Six young men and women head off in two cars for a weekend trip in rural France. Along the way, the car with the three guys runs out of gas, fortunately within pushing distance of a filling station. There, our boys inadvisedly pick up a hitchhiker, who turns out to be an escaped psychopath. But no sooner have they started to worry about their new passenger when a mysterious fog and a ghostly vision send them careening off a cliff. Wounded and lost, they find that not only do they have a killer to contend with, but there is something monstrous and huge under the ground that is hunting all of them.

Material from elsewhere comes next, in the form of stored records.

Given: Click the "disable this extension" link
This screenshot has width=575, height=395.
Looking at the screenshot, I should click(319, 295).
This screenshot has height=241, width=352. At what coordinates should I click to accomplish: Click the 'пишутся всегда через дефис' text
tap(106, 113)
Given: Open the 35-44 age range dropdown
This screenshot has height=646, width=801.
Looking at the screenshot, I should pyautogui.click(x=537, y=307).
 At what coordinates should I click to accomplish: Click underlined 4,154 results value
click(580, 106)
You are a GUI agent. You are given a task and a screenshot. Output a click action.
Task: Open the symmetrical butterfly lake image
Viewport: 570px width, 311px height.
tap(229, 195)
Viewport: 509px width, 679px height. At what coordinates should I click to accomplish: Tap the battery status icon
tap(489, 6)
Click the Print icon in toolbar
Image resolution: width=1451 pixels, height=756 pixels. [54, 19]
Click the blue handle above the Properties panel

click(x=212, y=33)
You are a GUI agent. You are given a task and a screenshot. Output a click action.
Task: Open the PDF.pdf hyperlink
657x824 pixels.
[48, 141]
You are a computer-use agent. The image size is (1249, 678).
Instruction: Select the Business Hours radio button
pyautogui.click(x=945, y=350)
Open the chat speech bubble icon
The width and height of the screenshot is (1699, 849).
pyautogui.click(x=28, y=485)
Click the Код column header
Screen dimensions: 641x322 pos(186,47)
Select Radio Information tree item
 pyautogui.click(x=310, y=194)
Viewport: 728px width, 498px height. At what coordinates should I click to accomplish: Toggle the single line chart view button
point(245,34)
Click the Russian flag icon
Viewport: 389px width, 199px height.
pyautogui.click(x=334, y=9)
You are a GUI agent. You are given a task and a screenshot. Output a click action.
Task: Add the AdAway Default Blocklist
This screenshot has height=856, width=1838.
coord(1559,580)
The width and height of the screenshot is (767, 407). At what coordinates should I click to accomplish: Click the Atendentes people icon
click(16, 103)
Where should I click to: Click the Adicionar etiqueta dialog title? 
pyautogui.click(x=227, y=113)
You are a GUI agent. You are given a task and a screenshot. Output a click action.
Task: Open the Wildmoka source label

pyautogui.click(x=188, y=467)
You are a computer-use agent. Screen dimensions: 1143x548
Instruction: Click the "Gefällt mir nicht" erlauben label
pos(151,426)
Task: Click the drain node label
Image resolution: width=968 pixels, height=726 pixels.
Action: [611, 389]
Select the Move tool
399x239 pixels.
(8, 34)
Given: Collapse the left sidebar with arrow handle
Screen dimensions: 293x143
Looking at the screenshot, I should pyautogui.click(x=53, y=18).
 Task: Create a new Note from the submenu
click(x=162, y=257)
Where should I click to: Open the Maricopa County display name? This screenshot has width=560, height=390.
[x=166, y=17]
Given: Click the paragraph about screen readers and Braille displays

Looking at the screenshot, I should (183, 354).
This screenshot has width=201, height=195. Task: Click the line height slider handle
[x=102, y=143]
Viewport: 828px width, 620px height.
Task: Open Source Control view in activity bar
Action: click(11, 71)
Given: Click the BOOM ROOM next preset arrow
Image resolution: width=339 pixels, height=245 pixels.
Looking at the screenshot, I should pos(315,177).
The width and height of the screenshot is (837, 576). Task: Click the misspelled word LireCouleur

Clearly shot on a shoestring, but very ambitious in its special effects (an opening prologue featuring a meteor strike in 17th-Century France, giant tentacles reaching of the ground to grasp a helicopter), this is a film that certainly pulls out the stops. The plot is pretty packed, too, what with a ghost, a killer, AND a monster. But for all that, what the film needs is something quite inexpensive: a stronger script. The characters are set up quite well, but nothing much is done with them, and they wind up playing out in fairly conventional ways (the loser is the hero and vice versa, for instance). And for all the elements that are tossed into the mix, much of the running time still involves racing around to little effect in dark woods. Still and all, there is some fun monster work, and the just how much this little movie attempts to pull off, whether it fully manages to or not, is worthy of admiration.
Video
The case is careful to point out that the film was shot on standard definition video, in non-anamorphic widescreen. So that’s what we have (in a 1.85:1 ratio), and those low, low, low budget origins are painfully apparent. The daylight scenes are plagued by lots of grain and pixelation so extreme that a few scenes border on the unwatchable. The worst of those flaws disappear once night falls (the latter two thirds of the film), but now the problem is that the murk that conceals the worst of the aforementioned flaws also obscures just about everything else, as well. One gets by, but one is going to need a fair bit of forbearance.
Audio
The sound is pretty good, blessed with undistorted dialogue and solid use of 5.1 surround for the sound effects. The score is driving (though prone to cheese – I hope the final credits song was supposed to be amusing), but here, curiously, the mix barely acknowledges the presence of rear speakers. Overall, though, the effect is more impressive than the picture.
Special Features
Theatrical Trailer.
Final Thoughts
Quoth the case: “Mix one part Tremors, a heaping helping of The Thing and add a splash of The Evil Dead‘s directorial inventiveness.” Certainly these films are invoked, quite consciously, but Resonnances isn’t up to the comparisons. It still does a fair bit with nothing at all, so director Philippe Robert will be worth keeping an eye on.